* **PROMPT**:
Within the records below, how many lines contain "button"? The answer is that number alone.

- - - - -

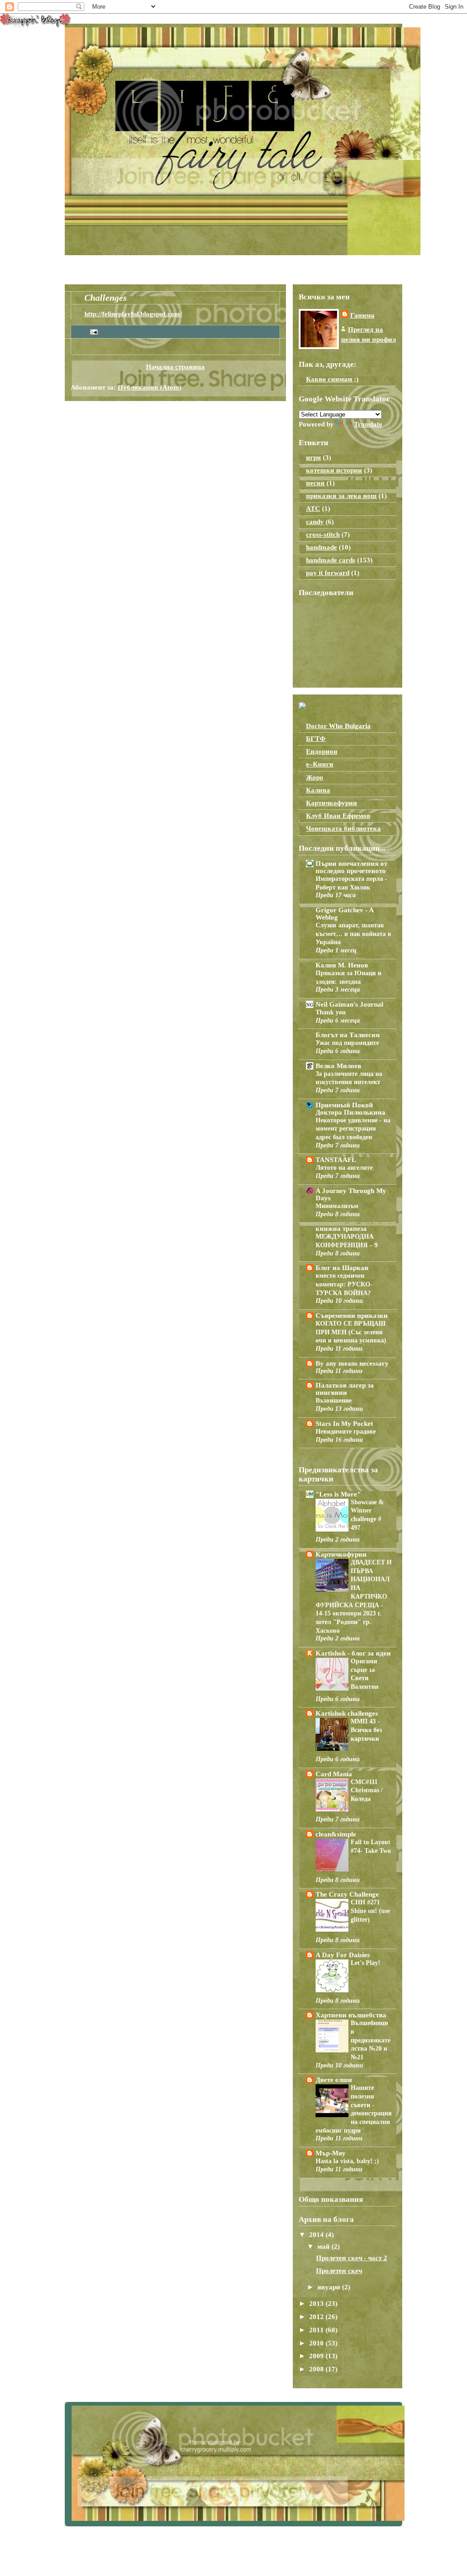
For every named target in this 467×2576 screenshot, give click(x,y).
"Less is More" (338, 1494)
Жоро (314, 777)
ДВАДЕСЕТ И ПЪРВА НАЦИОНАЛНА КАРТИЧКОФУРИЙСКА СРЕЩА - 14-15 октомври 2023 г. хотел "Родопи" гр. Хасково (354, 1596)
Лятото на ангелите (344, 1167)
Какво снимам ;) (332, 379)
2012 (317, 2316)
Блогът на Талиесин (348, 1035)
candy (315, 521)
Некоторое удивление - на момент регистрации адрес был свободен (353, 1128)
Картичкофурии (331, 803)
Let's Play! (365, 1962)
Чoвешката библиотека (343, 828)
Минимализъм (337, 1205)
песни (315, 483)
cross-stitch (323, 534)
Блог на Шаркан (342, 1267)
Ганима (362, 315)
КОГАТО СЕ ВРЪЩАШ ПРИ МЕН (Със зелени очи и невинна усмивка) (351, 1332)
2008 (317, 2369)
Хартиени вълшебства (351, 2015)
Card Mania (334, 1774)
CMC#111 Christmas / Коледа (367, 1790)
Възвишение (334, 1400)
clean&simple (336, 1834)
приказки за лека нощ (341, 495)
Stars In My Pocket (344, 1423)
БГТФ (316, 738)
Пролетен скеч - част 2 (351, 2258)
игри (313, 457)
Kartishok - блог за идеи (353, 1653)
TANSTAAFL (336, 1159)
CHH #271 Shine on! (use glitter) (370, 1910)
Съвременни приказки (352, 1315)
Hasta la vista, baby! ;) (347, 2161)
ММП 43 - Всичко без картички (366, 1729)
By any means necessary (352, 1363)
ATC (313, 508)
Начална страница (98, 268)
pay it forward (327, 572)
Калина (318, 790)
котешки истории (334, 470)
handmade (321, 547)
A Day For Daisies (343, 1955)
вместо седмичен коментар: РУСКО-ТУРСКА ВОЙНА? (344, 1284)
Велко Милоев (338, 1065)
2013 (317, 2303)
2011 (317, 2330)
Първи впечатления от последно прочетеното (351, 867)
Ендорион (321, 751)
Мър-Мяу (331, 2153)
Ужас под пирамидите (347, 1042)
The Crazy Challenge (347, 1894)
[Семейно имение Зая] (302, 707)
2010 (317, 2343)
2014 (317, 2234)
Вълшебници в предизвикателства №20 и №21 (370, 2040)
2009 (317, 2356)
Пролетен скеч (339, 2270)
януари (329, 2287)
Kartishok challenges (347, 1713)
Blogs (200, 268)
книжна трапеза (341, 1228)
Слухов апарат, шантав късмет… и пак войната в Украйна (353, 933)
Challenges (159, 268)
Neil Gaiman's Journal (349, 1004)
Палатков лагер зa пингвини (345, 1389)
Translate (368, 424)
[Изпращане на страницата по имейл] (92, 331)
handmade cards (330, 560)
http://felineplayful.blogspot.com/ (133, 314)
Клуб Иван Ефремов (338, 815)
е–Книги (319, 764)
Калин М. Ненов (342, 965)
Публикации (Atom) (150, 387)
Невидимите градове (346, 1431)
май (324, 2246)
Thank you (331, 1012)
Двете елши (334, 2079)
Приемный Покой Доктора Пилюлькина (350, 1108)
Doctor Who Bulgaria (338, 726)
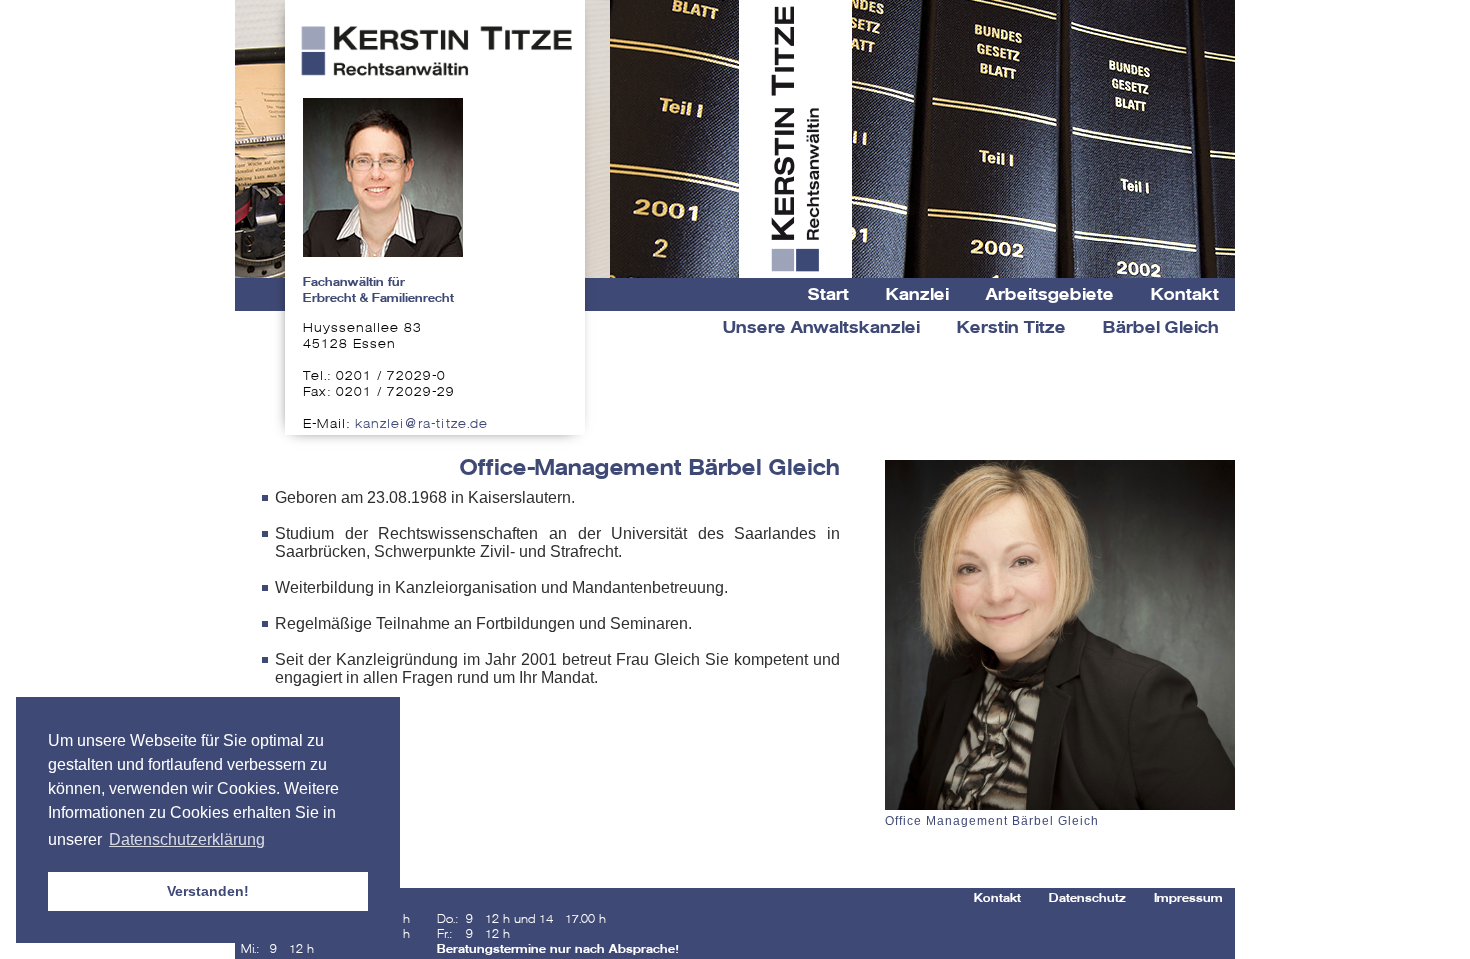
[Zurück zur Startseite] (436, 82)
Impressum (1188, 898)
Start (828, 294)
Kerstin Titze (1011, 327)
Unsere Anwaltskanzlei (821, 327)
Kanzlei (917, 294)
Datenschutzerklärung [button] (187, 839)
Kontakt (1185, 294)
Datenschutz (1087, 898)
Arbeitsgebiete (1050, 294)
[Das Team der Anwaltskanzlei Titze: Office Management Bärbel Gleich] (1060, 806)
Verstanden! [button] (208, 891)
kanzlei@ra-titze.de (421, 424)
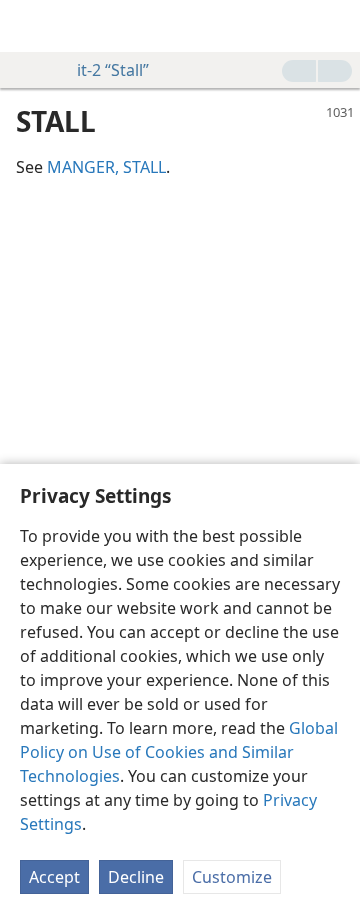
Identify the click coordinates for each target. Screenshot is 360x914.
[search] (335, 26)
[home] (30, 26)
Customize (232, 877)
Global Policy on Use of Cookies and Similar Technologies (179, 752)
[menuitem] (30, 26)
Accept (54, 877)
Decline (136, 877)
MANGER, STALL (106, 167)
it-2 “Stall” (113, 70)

- - - - -

* **REPLY TO THE EXERCISE**:
2